The Tribune Co.'s leadership fiasco
News has been swirling for days that Tribune Co. CEO Randy Michaels, a former radio executive and shock jock brought in by investor Sam Zell to manage what he's called "the deal from hell," will be resigning from the venerable media company by the end of the week.
In his place, the Wall Street Journal reports, the company's board will temporarily install a four-member "office of the president" comprised of top Tribune executives. Creditors, the Journal reports, who were looking to replace the bankrupt Tribune's management team for some time, were not consulted about the new team.
Had they been, they might have questioned the wisdom of installing four people in the top job.
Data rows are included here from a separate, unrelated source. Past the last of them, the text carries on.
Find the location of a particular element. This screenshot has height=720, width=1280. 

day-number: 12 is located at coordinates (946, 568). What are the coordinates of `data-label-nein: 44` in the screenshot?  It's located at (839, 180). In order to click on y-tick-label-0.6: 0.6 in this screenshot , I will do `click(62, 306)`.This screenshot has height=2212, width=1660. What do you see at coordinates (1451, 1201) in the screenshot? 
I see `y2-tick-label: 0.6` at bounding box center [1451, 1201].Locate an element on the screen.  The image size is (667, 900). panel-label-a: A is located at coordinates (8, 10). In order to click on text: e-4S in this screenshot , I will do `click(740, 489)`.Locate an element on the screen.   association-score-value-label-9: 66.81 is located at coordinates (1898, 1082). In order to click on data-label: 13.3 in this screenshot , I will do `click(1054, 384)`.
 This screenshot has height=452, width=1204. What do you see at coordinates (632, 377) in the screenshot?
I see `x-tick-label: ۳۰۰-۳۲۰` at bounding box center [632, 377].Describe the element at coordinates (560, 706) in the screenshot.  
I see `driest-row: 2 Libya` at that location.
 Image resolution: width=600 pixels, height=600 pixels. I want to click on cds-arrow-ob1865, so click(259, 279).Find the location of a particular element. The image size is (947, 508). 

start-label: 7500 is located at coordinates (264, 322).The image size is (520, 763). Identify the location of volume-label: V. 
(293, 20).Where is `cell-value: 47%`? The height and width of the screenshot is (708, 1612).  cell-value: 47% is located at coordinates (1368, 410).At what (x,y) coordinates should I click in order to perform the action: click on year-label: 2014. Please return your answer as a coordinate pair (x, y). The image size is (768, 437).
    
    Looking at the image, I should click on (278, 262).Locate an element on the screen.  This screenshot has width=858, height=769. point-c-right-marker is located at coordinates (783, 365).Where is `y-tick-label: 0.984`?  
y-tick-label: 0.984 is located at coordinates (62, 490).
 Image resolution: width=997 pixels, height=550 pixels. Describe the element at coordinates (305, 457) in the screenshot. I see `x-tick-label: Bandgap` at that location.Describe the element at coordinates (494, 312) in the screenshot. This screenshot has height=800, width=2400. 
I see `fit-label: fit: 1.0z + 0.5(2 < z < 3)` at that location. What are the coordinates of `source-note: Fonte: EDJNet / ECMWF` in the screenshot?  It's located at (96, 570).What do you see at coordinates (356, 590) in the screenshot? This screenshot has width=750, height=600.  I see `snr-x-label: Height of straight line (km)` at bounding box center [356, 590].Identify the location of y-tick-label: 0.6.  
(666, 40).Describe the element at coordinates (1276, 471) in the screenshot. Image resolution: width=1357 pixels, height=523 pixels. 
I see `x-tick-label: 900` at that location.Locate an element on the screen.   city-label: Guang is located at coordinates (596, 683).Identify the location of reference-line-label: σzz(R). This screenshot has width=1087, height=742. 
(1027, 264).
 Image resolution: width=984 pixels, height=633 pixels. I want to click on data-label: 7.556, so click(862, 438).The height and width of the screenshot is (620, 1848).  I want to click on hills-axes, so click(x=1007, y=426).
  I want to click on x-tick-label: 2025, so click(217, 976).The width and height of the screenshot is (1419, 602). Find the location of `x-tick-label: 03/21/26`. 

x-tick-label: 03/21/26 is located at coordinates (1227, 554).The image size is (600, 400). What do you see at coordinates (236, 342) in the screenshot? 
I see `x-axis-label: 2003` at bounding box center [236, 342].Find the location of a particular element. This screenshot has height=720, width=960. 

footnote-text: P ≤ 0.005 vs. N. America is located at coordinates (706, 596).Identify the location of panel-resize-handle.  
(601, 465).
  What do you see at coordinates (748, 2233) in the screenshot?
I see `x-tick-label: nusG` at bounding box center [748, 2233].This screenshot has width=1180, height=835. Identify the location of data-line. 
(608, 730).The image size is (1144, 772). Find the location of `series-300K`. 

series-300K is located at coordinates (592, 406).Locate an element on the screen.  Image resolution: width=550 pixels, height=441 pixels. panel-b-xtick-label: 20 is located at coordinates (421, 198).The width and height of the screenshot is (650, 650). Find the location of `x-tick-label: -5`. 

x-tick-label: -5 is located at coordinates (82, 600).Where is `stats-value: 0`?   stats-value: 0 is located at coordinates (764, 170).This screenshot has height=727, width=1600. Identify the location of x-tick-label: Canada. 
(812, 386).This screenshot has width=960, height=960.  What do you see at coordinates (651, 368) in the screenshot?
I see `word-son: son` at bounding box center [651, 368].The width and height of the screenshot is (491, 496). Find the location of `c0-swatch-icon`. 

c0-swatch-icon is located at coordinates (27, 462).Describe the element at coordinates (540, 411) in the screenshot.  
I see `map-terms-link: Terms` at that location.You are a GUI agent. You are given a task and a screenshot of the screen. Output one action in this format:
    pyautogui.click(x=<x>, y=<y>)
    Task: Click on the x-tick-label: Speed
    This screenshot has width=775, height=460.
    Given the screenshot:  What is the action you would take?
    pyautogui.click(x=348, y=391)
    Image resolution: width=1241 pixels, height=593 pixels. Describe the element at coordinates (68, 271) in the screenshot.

A company ridden with as much debt as Tribune Co., which became the largest media company in history to file for bankruptcy, needs a decisive leader to get it out of its current morass. Four leaders, even if it's just temporary, could hurt the company more than they help.
That's because the record on executives sharing the top spot is not a particularly good one, as egos, politics and power-sharing problems put in peril even the best working relationships. There are exceptions, of course, such as founders who've led a company together from the beginning (California Pizza Kitchen's Rick Rosenfield and Larry Flax are one example) or those who have truly complementary talents (such as Blackberry maker Research in Motion's co-CEOs, tech innovator Mike Lazaridis and numbers whiz Jim Balsillie).
But in cases where power-sharing comes about in companies that are struggling or going through significant transition, it often doesn't end well. Back in 2009, co-CEO of Martha Stewart Living Omnimedia Wenda Millard departed amid disagreements at the top. In the early 2000s, Kraft demoted co-CEO Betsy Holden as revenues slumped. And when Citigroup and Travelers merged in 1998, Sandy Weill's and John Reed's famously tense relationship running the newly merged company together prompted Reed to leave.
There is little question Tribune Co. needed new leadership. In a barn burner of a story, The New York Times's David Carr reveals the bankrupt culture of Tribune Co., reporting a climate of sexual innuendo and harassment that must be read to be believed. Any student of leadership looking for a case study of management gone wrong will find it all there, from hiring cronies to paying out exorbitant bonuses to financing a debt-ridden deal on the backs of employees.
Even if creditors are right in seeking Michaels's resignation before a permanent replacement has been found--and if what's been reported is true, he should be replaced immediately--they could have turned to a board member on an interim basis. More and more are doing that these days. Naming four executives to lead a company with as many troubles as the Tribune--even if they rid the culture of some of its more offensive aspects--could lead to new problems all their own.